** What is needed **
Each entry below is to be copied verbatim.

** Raw data **
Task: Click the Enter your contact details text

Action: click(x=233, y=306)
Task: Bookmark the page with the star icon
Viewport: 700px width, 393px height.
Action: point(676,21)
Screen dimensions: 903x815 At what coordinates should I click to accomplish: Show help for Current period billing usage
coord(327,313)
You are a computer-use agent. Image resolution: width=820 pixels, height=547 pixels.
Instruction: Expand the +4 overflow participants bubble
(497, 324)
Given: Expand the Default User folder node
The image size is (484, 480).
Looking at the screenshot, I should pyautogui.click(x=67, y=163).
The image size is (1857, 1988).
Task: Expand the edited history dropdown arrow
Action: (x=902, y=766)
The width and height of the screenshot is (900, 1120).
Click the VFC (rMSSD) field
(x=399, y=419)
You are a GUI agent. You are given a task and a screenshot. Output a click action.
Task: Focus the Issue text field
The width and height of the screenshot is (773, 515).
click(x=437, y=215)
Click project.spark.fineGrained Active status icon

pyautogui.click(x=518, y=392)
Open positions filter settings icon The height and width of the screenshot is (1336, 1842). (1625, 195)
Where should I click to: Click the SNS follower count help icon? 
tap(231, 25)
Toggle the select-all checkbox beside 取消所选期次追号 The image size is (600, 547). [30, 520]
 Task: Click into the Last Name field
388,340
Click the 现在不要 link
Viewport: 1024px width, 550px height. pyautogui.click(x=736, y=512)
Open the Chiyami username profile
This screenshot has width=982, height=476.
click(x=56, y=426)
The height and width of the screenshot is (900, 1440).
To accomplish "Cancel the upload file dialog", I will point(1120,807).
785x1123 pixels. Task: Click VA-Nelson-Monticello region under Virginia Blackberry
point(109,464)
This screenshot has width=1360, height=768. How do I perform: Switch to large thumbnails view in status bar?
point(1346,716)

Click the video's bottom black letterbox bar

** Reply to the task **
Task: Click the Enter your contact details text

Action: click(x=233, y=306)
Task: Bookmark the page with the star icon
Viewport: 700px width, 393px height.
Action: point(676,21)
Screen dimensions: 903x815 At what coordinates should I click to accomplish: Show help for Current period billing usage
coord(327,313)
You are a computer-use agent. Image resolution: width=820 pixels, height=547 pixels.
Instruction: Expand the +4 overflow participants bubble
(497, 324)
Given: Expand the Default User folder node
The image size is (484, 480).
Looking at the screenshot, I should pyautogui.click(x=67, y=163).
The image size is (1857, 1988).
Task: Expand the edited history dropdown arrow
Action: (x=902, y=766)
The width and height of the screenshot is (900, 1120).
Click the VFC (rMSSD) field
(x=399, y=419)
You are a GUI agent. You are given a task and a screenshot. Output a click action.
Task: Focus the Issue text field
The width and height of the screenshot is (773, 515).
click(x=437, y=215)
Click project.spark.fineGrained Active status icon

pyautogui.click(x=518, y=392)
Open positions filter settings icon The height and width of the screenshot is (1336, 1842). (1625, 195)
Where should I click to: Click the SNS follower count help icon? 
tap(231, 25)
Toggle the select-all checkbox beside 取消所选期次追号 The image size is (600, 547). [30, 520]
 Task: Click into the Last Name field
388,340
Click the 现在不要 link
Viewport: 1024px width, 550px height. pyautogui.click(x=736, y=512)
Open the Chiyami username profile
This screenshot has width=982, height=476.
click(x=56, y=426)
The height and width of the screenshot is (900, 1440).
To accomplish "Cancel the upload file dialog", I will point(1120,807).
785x1123 pixels. Task: Click VA-Nelson-Monticello region under Virginia Blackberry
point(109,464)
This screenshot has width=1360, height=768. How do I perform: Switch to large thumbnails view in status bar?
point(1346,716)

Click the video's bottom black letterbox bar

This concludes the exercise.